══ GIVEN ENTRIES

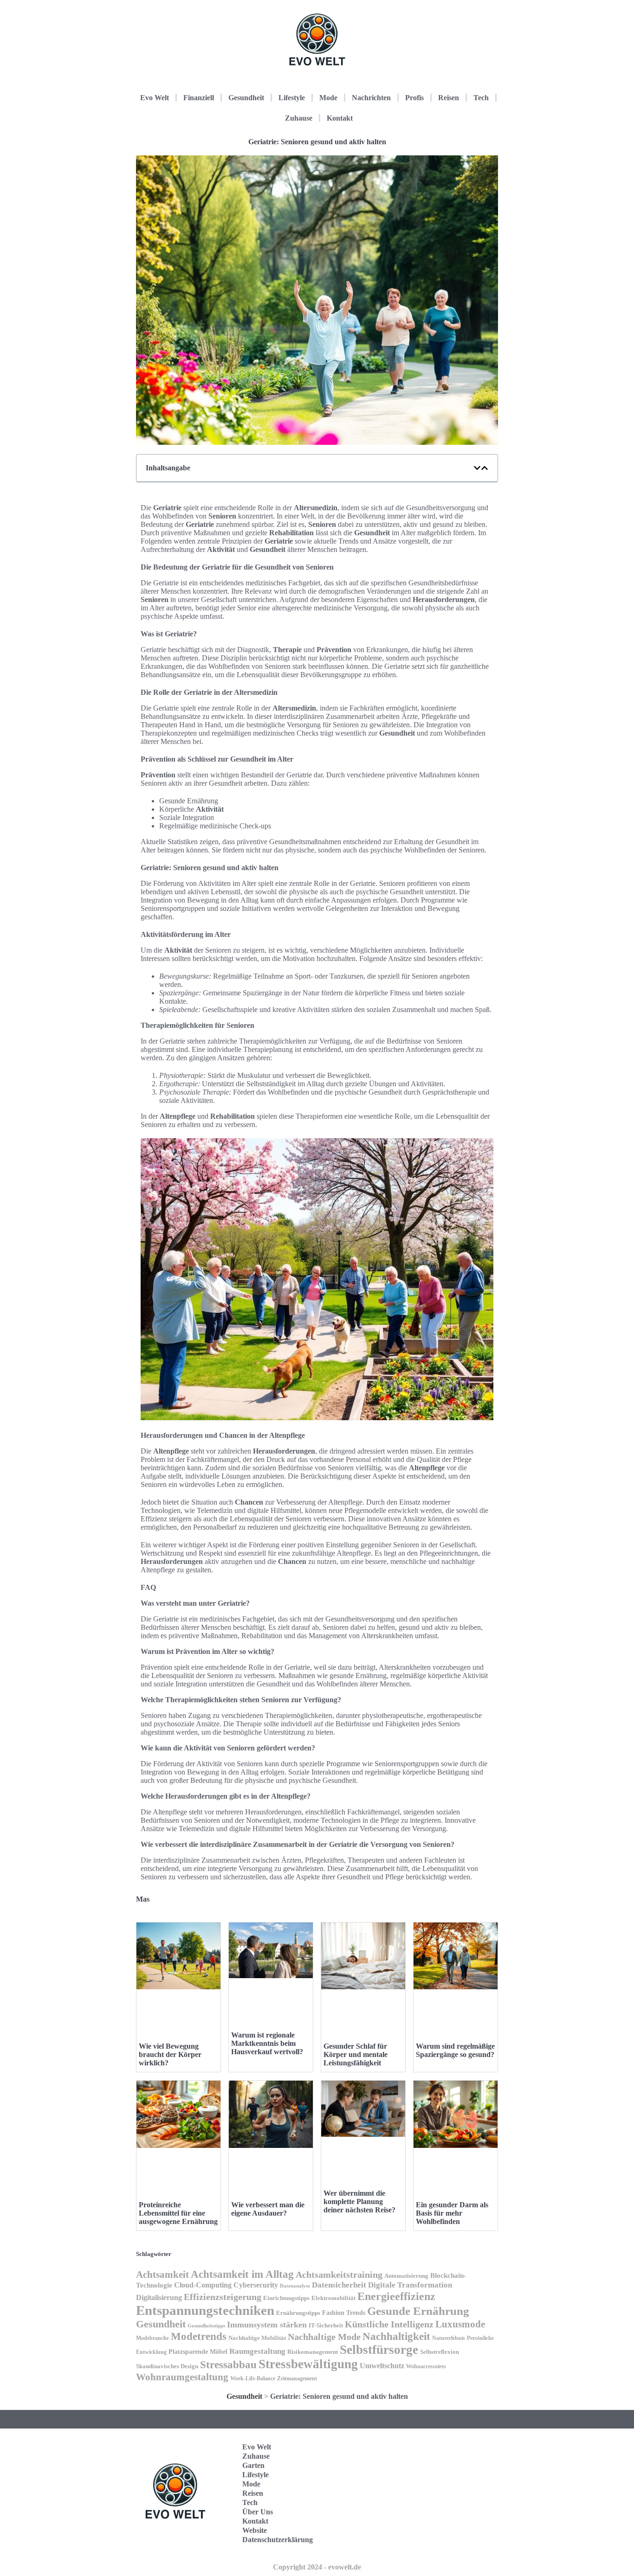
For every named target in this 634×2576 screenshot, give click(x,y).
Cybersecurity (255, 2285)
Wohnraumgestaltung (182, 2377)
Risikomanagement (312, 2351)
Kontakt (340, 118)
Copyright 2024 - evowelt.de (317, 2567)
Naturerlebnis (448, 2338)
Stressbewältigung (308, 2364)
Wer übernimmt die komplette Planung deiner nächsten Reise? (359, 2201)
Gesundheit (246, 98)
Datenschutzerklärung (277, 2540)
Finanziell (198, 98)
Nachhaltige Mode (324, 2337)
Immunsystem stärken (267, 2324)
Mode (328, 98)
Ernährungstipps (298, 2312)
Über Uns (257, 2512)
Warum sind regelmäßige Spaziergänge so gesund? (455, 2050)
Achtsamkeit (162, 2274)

════

### AIM OF THE TASK
When you repeat the listing, keep it exact and leave the pictures behind.

### TASK OUTPUT
For every named target in this 634×2576 screenshot, give click(x,y).
Cybersecurity (255, 2285)
Wohnraumgestaltung (182, 2377)
Risikomanagement (312, 2351)
Kontakt (340, 118)
Copyright 2024 - evowelt.de (317, 2567)
Naturerlebnis (448, 2338)
Stressbewältigung (308, 2364)
Wer übernimmt die komplette Planung deiner nächsten Reise? (359, 2201)
Gesundheit (246, 98)
Datenschutzerklärung (277, 2540)
Finanziell (198, 98)
Nachhaltige Mode (324, 2337)
Immunsystem stärken (267, 2324)
Mode (328, 98)
Ernährungstipps (298, 2312)
Über Uns (257, 2512)
Warum sind regelmäßige Spaziergänge so gesund? (455, 2050)
Achtsamkeit (162, 2274)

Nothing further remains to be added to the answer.